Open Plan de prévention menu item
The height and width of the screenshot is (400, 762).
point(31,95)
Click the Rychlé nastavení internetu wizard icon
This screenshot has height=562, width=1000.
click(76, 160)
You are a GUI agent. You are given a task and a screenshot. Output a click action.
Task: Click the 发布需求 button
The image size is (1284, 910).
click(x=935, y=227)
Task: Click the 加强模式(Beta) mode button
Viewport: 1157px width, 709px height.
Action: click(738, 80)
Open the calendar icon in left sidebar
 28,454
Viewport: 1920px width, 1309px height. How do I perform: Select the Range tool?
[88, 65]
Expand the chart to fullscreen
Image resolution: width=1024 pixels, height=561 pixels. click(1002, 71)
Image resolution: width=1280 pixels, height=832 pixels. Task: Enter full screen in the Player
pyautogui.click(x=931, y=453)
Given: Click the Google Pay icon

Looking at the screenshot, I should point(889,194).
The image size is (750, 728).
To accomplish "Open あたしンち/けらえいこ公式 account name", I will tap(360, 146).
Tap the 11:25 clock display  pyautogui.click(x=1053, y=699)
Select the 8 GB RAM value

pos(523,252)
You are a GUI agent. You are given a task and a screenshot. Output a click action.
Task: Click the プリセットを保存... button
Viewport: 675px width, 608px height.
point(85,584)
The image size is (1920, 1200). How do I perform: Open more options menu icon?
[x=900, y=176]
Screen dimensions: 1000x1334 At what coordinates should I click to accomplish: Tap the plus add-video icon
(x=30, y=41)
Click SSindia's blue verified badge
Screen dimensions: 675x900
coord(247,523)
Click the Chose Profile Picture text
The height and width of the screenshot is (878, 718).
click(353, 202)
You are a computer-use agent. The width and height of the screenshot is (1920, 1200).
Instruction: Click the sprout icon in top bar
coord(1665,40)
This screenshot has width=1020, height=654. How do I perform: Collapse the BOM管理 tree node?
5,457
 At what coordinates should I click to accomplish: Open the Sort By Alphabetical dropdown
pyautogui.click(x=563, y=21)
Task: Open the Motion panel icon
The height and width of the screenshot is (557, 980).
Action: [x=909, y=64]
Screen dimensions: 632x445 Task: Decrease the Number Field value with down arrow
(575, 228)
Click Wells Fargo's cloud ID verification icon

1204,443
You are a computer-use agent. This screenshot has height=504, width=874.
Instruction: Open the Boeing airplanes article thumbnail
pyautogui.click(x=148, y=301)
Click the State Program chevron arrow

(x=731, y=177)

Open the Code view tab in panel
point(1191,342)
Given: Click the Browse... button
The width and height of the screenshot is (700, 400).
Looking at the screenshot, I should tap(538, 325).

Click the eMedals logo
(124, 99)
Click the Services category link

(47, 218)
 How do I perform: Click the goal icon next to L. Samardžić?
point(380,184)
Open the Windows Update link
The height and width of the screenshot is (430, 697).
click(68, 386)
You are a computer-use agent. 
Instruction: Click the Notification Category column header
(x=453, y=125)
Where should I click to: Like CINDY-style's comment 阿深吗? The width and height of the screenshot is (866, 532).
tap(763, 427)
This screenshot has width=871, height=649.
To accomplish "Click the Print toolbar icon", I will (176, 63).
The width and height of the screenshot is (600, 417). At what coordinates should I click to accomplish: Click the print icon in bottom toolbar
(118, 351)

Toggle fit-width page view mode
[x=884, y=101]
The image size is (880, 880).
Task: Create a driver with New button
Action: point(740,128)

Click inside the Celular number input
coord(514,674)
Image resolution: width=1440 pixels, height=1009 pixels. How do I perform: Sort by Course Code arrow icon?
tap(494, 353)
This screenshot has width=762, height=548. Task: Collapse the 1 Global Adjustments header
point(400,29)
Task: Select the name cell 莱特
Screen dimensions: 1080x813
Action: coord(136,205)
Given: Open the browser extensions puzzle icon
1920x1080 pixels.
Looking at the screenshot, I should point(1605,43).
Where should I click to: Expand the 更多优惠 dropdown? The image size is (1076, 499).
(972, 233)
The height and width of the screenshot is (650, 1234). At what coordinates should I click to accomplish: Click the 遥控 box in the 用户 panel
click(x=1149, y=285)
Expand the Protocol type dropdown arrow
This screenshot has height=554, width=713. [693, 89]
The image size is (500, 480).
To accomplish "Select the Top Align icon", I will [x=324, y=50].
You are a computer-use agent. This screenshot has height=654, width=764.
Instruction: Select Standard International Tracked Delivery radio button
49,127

**练习说明**
把从含有“Where should I click to: Expand”的那一行起、到含有“This screenshot has height=554, width=713.”的那一行为止的全部条目整理成两列 CSV，列名为“指令”和“答案”，每个条目占一行。每个字段各用一对引号括起，字段内的换行改为空格。

**参考答案**
指令,答案
"Where should I click to: Expand the 更多优惠 dropdown? The image size is (1076, 499).","(972, 233)"
"The height and width of the screenshot is (650, 1234). At what coordinates should I click to accomplish: Click the 遥控 box in the 用户 panel","click(x=1149, y=285)"
"Expand the Protocol type dropdown arrow","This screenshot has height=554, width=713. [693, 89]"